Italian Roman Catholic saint

Donatus of Fiesole (died 876) was an Irish teacher and poet, and Bishop of Fiesole.

==Biography==
Donatus was born in Ireland to noble parents towards the end of the eighth century. Despite there being little biographical detail in the tenth/eleventh-century Vita sancti Donati episcopi, Donatus is one of the better documented of the Irish peregrini.

There is reason to believe that he was educated in the monastic school of Inishcaltra, a little island in Lough Derg, near the Galway shore, now better known as Holy Island: so he was probably a native of that part of the country. He became a priest and, in the course of time, a bishop: he was greatly distinguished as a professor.

According to William Turner, writing in the Catholic Encyclopedia, in an ancient collection of the Vitae Patrum, of which an eleventh-century copy exists in the Laurentian Library of Florence, there is an account of the life of Donatus, which states that about 816 Donatus visited the tombs of the Apostles in Rome with his friend, Andrew Scotus. They remained in Rome for a considerable time and then set out once more, directing their steps now towards Tuscany, till at length they reached Fiesole, where they entered the hospice of the monastery, intending to rest there for a week or two, and then to resume their journey.

===Bishop of Fiesole===

Provost of Saint Donatus (1889) by Albrecht De Vriendt

In 829, Donatus was elected bishop of Fiesole. The traditional account relates that the people were praying to be sent a bishop to replace one drowned by the feudal lords. When Donatus entered the Cathedral of Saint Romulus, the bells spontaneously began ringing and the candles lit. The people took that for a sign their prayers had been heard. It is also possible that no locals wanted the position, given the fate of its previous incumbent.

Raised by popular acclaim to the See of Fiesole, Donatus made Andrew his archdeacon. He encouraged Andrew to restore the church of San Martino di Mensola and to found a monastery there.

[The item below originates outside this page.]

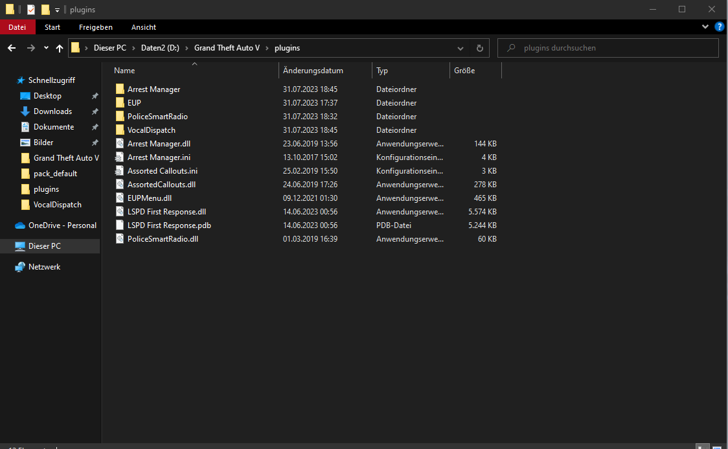The width and height of the screenshot is (728, 449).
Task: Click the Help question mark icon
Action: (719, 27)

Donatus founded a school in Florence under the patronage of Lothair, where he taught grammar and metrical composition for many years. In 840, he led a contingent of troops against the Saracens. He was in Rome in 844 when Louis II was crowned King of Italy, and for his subsequent coronation as emperor in 850. Also in 850, he gave the Church of St. Brigid at Piacenza to Columbanus' abbey at Bobbio, provided that they establish there a hospice for Irish pilgrims. Piacenza was an important stop on the Via Francigena. He joined the king and the pope in judging a dispute between the bishops of Arezzo and Siena. He also attended the Roman synod of Pope Nicholas I on 18 November 861.

The church of Fiesole had suffered much in its property and prerogatives from the emperors, and the Normans had destroyed its charters. Donatus applied for redress to the emperor Louis, who in 866 granted his request. A confirmation of this grant was obtained subsequently by Donatus from Charles the Bald at Placentia, with the condition annexed that anyone who infringed it should pay the church thirty pounds of gold. Donatus served as a bishop, teacher, and public administrator for forty-seven years.

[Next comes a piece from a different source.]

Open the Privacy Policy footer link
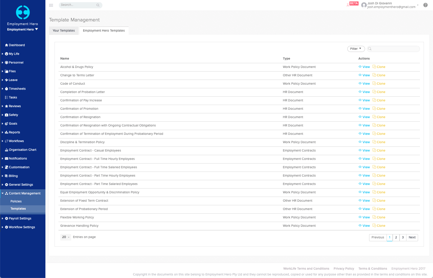tap(344, 269)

He was buried in the cathedral, where his epitaph, dictated by himself, may still be seen. In it he alludes to his birth in Ireland, his years in the service of the princes of Italy (Lothair and Louis), his episcopate at Fiesole, and his activity as a teacher of grammar and poetry.

==Works==
Donatus did much to promote the cult of Brigid of Kildare and composed a metrical "Life of St. Brigid". When it was printed by Colgan in 1647, the text was attributed to Coelan, an Irish monk of the eighth century, and only its foreword, which refers to previous Lives by Ultan and Aileran, was ascribed to the pen of Donatus.

His Life of Saint Brigid is interspersed with short lyrical poems. The best known of these is the twelve-line poem in which he describes the beauty and fertility of his native land, and the prowess and piety of its inhabitants.

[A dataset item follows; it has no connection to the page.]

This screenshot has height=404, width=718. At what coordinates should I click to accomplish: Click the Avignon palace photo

Like Columkille, Donatus always cherished a tender, regretful love for Ireland; and like him also, he wrote a short poem in praise of it which is still preserved. It is in Latin, and the following is a translation, made by a Dublin poet many years ago:

Far westward lies an isle of ancient fame, By nature bless'd; and Scotia is her name,
Enroll'd in books: exhaustless is her store, Of veiny silver, and of golden ore.
Her fruitful soil, for ever teems with wealth, With gems her waters, and her air with health;
Her verdant fields with milk and honey flow; Her woolly fleeces vie with virgin snow;
Her waving furrows float with bearded corn; And arms and arts her envied sons adorn!
No savage bear, with lawless fury roves, Nor fiercer lion, through her peaceful groves;
No poison there infects, no scaly snake Creeps through the grass, nor frog annoys the lake;
An island worthy of its pious race, In war triumphant, and unmatch'd in peace!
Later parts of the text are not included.